EXCERPT PROVIDED:
====================

Lebanon has handed over DNA samples from relatives of 20 citizens killed in a July 24 Air Algerie plane crash in Mali, a foreign ministry source told Agence France-Presse on Friday.
Mali is leading the investigation into the crash in which 118 people were killed when their plane went down in a remote area on the southern edge of the Sahara.
The Lebanese foreign ministry source said pathologist Fouad Ayyoub had taken DNA samples from the relatives of the Lebanese believed to have died in the crash to France, after visiting Mali with a Lebanese delegation following up on the crash.
The delegation arrived in Mali on Sunday, with Ayyoub then going on to France with the samples, the source said.
Efforts to recover and identify those killed are proving tough, with French experts at the scene saying they had yet to find "intact bodies."
The wait is agonizing for Lebanese relatives, including 23-year-old Fatima Basma, whose sister Randa and her three children were killed.
"A great disaster has happened to us. They (Lebanese officials) have told us that the French are looking for the body parts. I hope that they will find my sister's body so I can bury her," she told AFP.
Basma is dressed in black, and at her modest home in Srifa in southern Lebanon verses of the Muslim holy book Quran were being recited as the family waits for news of the investigation.
In the southern Lebanese village of Haris, the family of Manji Hassan is still accepting condolences after his death, along with his wife and four children, in the crash.
The loss is all too familiar for the extended family: Manji Hassan's brother-in-law -- his sister's husband Saeed Zahawi -- was among those killed in a 2010 Ethiopian Air crash.
Hassan's brother Ahmed, 41, weeps as he describes waiting for news from the investigation.
"We hope that the French authorities help find the remains of my brother Manji and his family so we can lay them to rest next to Saeed," he said.

====================

DATA EXCERPTS:
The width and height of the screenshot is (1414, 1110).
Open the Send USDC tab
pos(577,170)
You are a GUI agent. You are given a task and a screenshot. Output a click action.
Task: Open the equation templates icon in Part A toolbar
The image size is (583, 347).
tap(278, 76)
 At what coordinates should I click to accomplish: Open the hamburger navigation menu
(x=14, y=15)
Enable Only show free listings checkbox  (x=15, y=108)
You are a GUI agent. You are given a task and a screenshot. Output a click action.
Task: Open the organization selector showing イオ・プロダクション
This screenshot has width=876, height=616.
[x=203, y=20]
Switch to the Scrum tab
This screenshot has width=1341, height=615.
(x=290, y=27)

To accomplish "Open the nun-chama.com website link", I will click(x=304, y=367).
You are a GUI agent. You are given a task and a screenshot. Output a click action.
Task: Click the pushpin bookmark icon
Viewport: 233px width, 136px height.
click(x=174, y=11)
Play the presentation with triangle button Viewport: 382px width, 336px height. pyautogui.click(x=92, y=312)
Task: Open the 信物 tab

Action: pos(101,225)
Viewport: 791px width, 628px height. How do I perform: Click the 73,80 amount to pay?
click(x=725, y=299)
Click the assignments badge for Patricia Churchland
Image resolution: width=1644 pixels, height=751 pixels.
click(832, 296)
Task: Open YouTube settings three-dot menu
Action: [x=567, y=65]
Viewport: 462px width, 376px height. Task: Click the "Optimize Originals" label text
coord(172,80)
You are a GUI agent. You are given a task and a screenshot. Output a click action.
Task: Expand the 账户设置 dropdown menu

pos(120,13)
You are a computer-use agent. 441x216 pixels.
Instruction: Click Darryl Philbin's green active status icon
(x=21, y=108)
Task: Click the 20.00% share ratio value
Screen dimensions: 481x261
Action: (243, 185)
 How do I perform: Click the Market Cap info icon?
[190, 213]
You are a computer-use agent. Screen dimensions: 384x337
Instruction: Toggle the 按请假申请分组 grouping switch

====================

REQUIRED WORK:
A - According to the article on the Air Algerie crash in Mali, how many people were killed?
B - List every person the Air Algerie crash article mentions by name.
C - From the crash article, copy the passage that opens with the words containing "Efforts to recover" and closes with "children were killed.".

ANSWERS FOR THE EXERCISE:
A - 118 people were killed.

B - Fouad Ayyoub, Fatima Basma, Randa, Manji Hassan, Saeed Zahawi, Ahmed

C -
Efforts to recover and identify those killed are proving tough, with French experts at the scene saying they had yet to find "intact bodies."
The wait is agonizing for Lebanese relatives, including 23-year-old Fatima Basma, whose sister Randa and her three children were killed.